For students, this means no more having to climb over or under train cars to cross the railroad track.
“There have been people who have climbed on top of or under trains to cross,” said Sergeant Cheryl Vossmer. So far, there have been no reported injuries resulting from climbing over or under parked trains blocking the way.
Campus Police Chief John DiFava said: “I’d be a big advocate for a crossing. There’s a crossing at Fort Washington, and the next one is all the way down by Mass Ave.” He added, “students are always in a hurry; time is of the essence here, so I can understand why students would want to make that shortcut. We’re just concerned about safety.”
Also in the area is CASPAR, Cambridge’s only homeless shelter that takes in people while they are intoxicated. In response to safety concerns, an emergency tower with a blue light and telephone were installed last year near the W59 crossing. But neither Vossmer nor Campus Police Captain Jay A. Perault feel that more crime happens there than other locations on campus.

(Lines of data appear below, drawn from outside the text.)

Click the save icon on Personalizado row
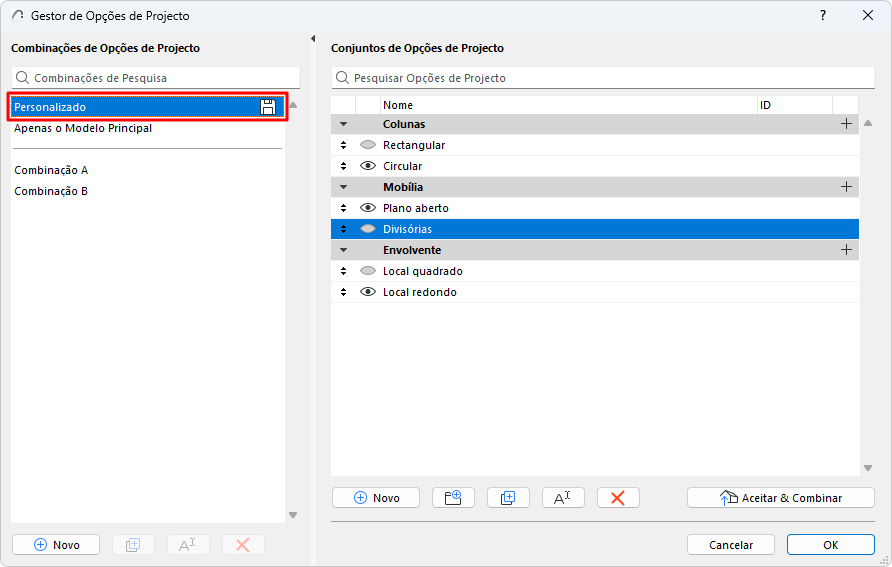The height and width of the screenshot is (567, 892). 268,107
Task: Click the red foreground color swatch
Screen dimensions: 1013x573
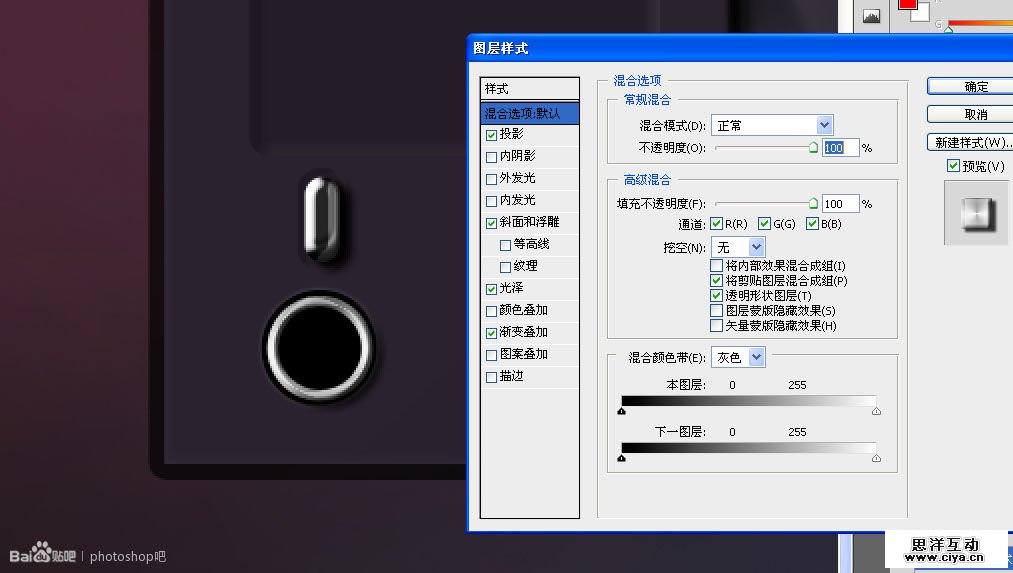Action: (907, 4)
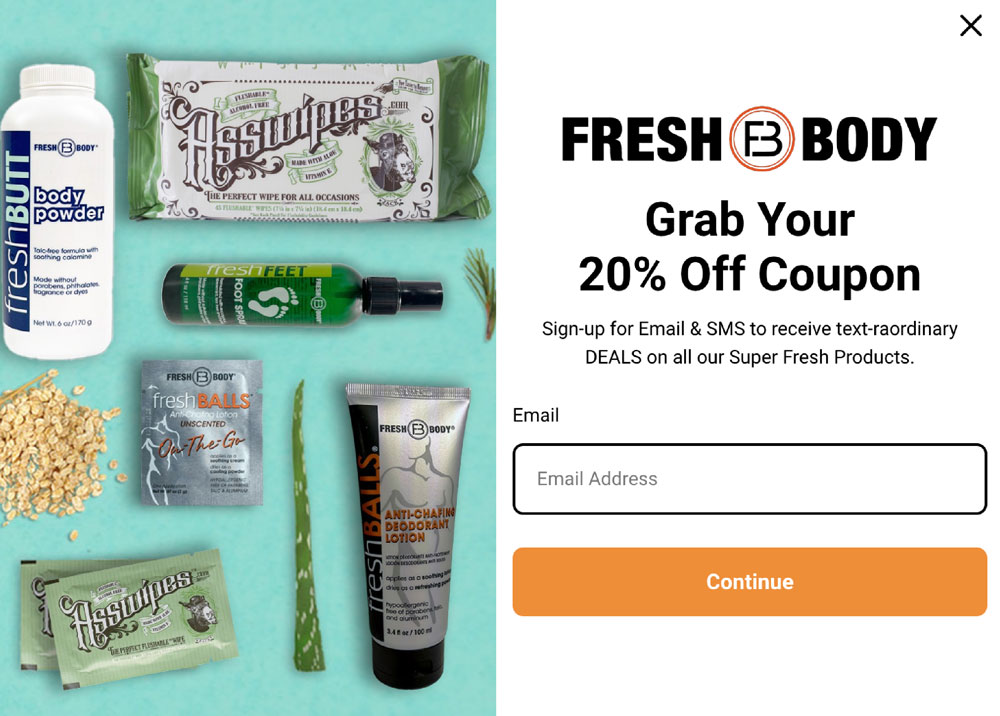Click the pile of oats
The width and height of the screenshot is (1000, 716).
tap(54, 446)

“We are more concerned about it being dark and someone falling, twisting their ankle, and hitting their head than getting attacked,” Perault said.

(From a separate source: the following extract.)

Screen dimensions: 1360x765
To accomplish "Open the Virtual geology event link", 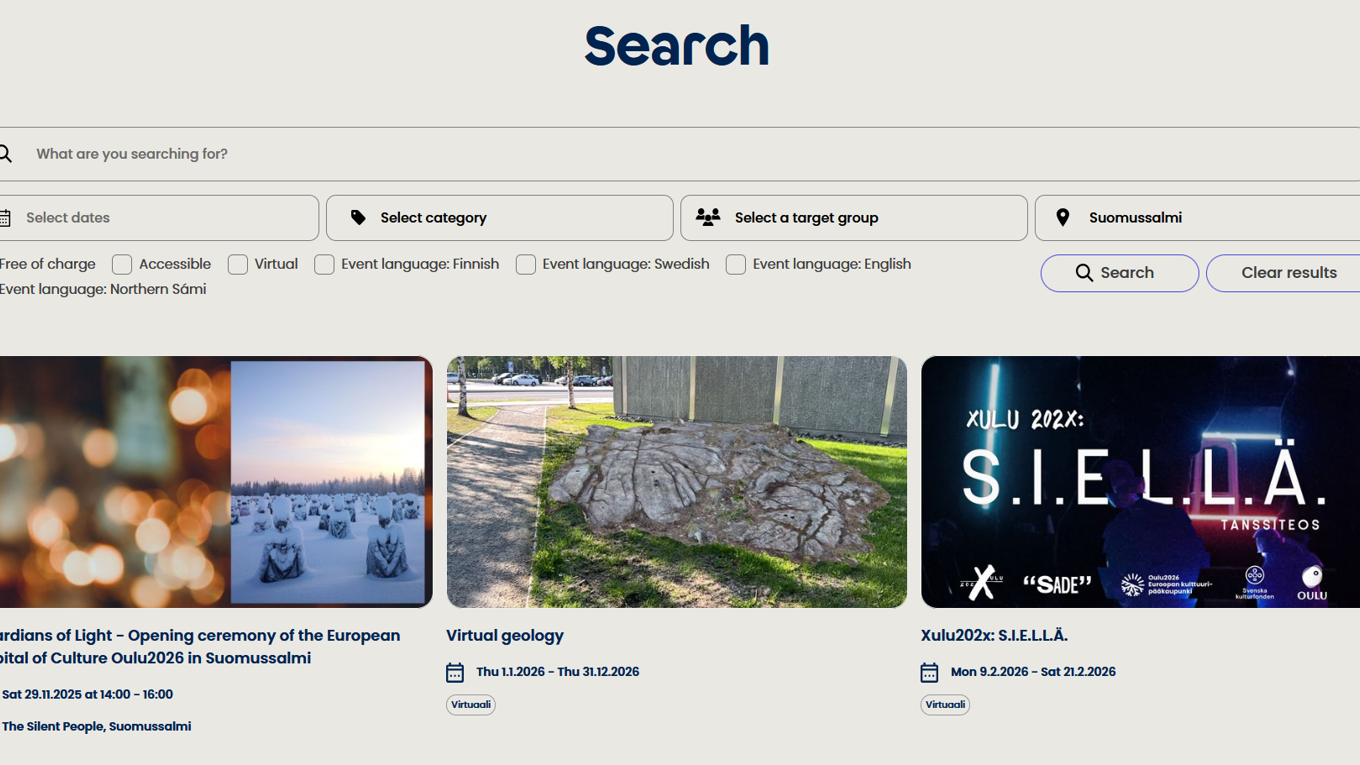I will [505, 636].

The crossing may be well needed if more trains start passing through campus. Massachusetts Lieutenant Governor Tim Murray has spoken publicly about a proposed plan to add more round trips between Worcester and Boston via commuter rail, and half of these additions could cross the Charles River and run through Cambridge up to North Station through MIT’s campus.
“If the MBTA or their contract operator (MBCR) run passenger trains from Worcester or Framingham to North Station, then yes [there will be more trains crossing through campus],” said Kelley Brown, a senior project manager at Facilities. Brown said that Murray’s plans will not affect the plans for the construction of legal pedestrian crossing.

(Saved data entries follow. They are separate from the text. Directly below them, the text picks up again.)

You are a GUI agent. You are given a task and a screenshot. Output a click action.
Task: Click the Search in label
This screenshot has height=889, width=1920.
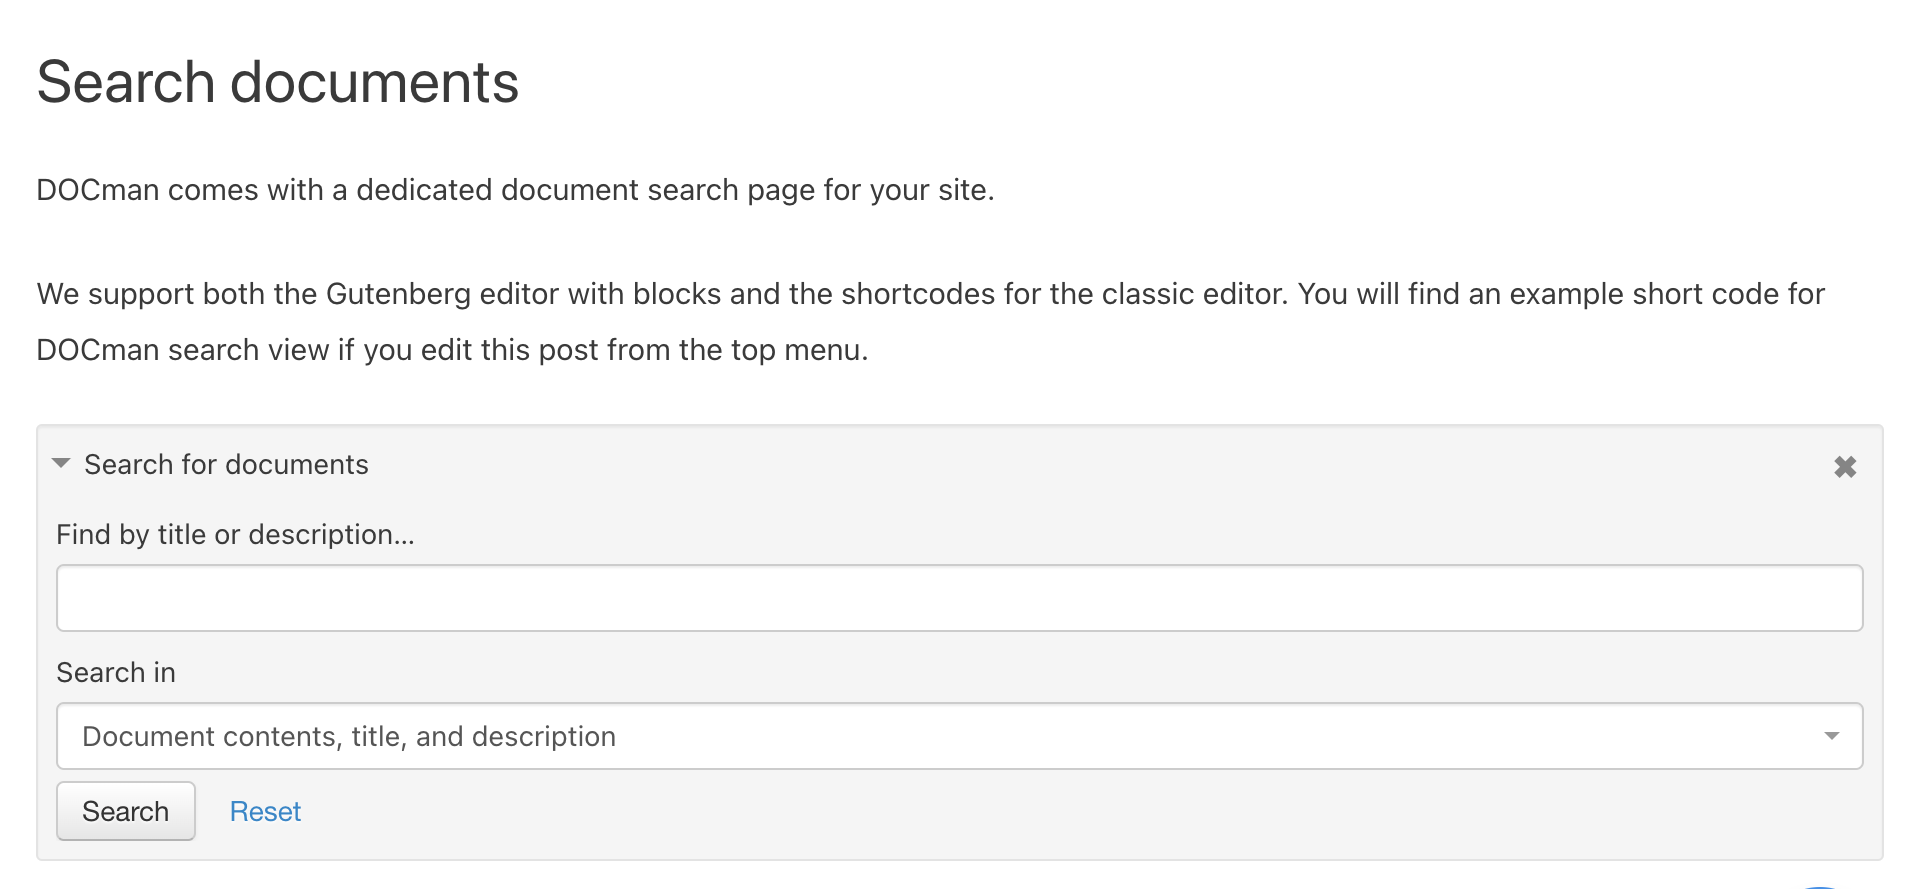[x=116, y=673]
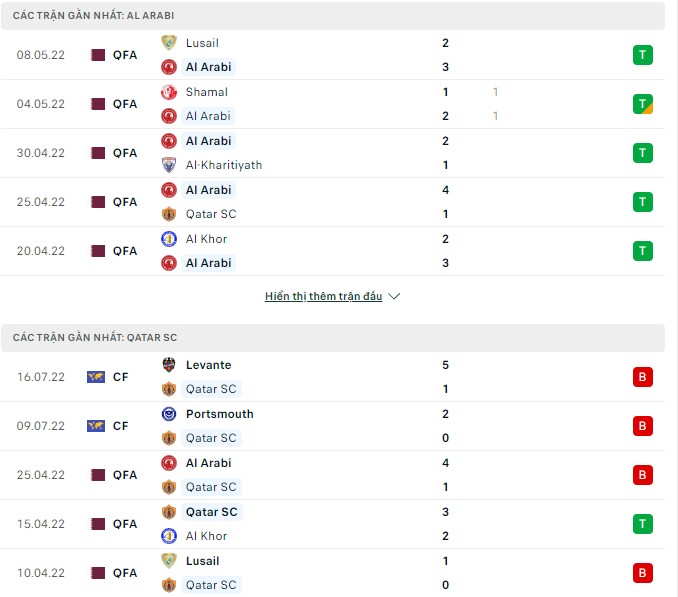Click the Lusail crest on 08.05.22 match
Screen dimensions: 678x597
169,43
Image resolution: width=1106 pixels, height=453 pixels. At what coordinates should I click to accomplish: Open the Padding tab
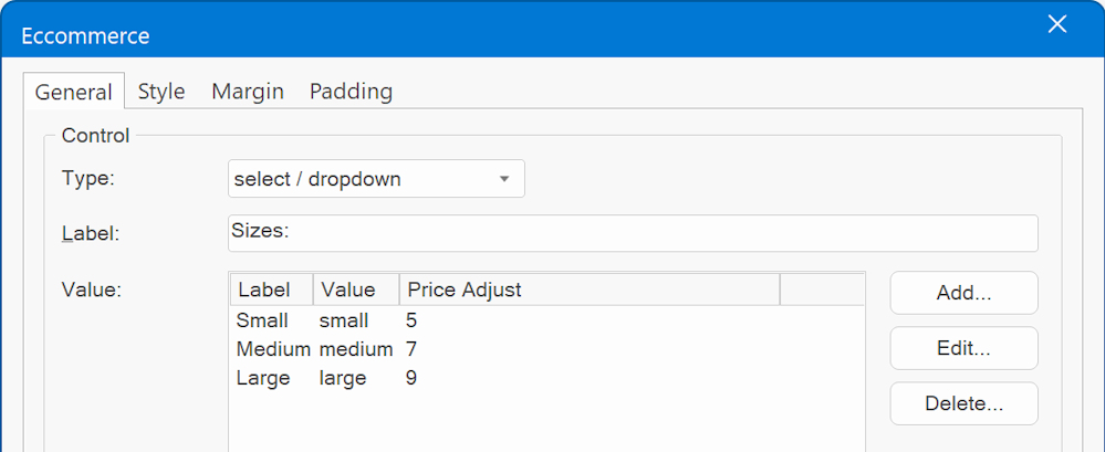(x=351, y=92)
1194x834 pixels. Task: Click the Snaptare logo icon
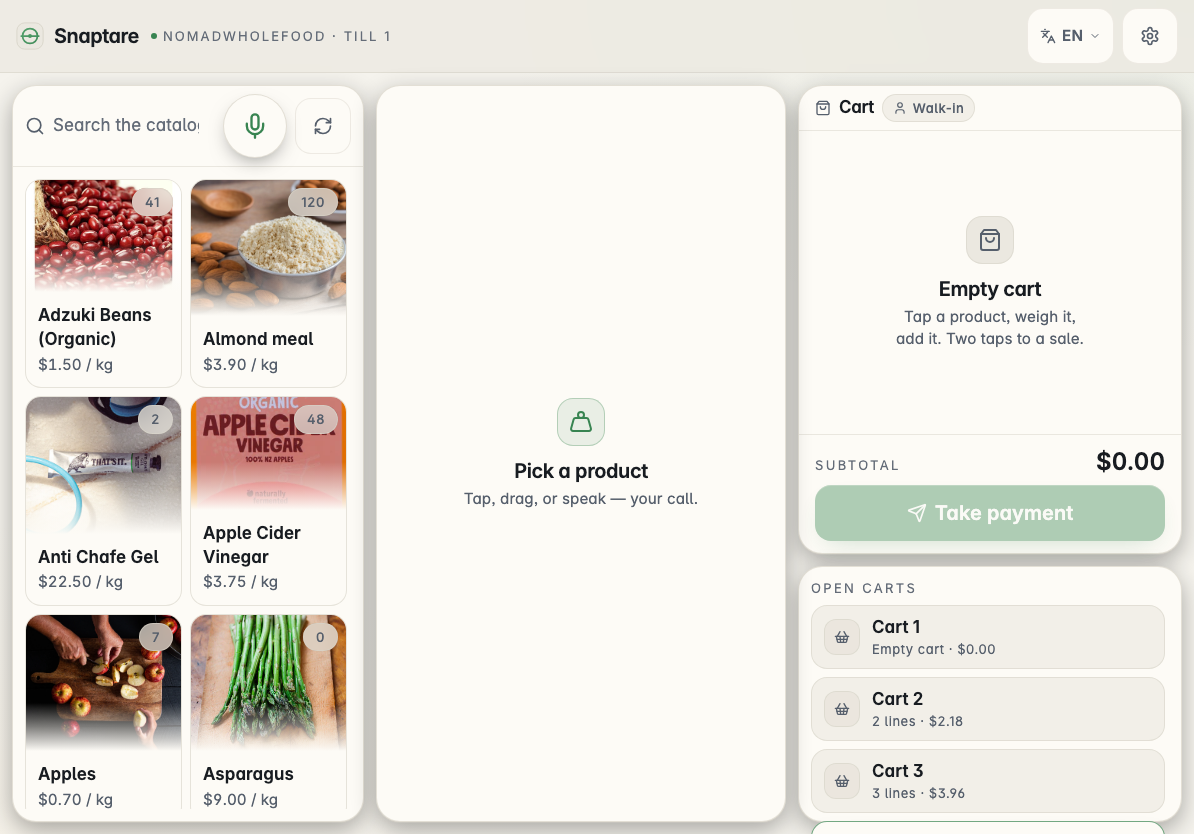pos(30,36)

In the meantime, the MIT police does not plan on locking the gate to prevent students from crossing the railroad tracks.
The safety concerns regarding the unofficial crossing were thrown into relief in the last week of July, when a CSX train operator called the MIT Police reporting close calls of people walking in front of approaching trains. The MIT police responded by locking the fence. Many students starting hopping the fence, and by Thursday, August 6, the gate’s bottom hinge had been partially disassembled, letting all through. After The Tech brought the fence’s condition to the police’s attention, MIT Police unlocked the gate, and the gate has since remained unlocked.
Captain Jay Perault said that he does not endorse students crossing there because it is not safe, “but are we going to lock it so that people can’t cross? No.”
Currently, there are renovations to replace railroad ties on the tracks. Students will not be allowed to cross through the working area.
According to Melody Craven, communications assistant for MIT Facilities, the Massachusetts Bay Commuter Rail began work at the Charles River near the BU Bridge on Friday, August 13 and will finish at Main Street near the beginning of September. At night, the equipment is being stored by the tracks west of NW30.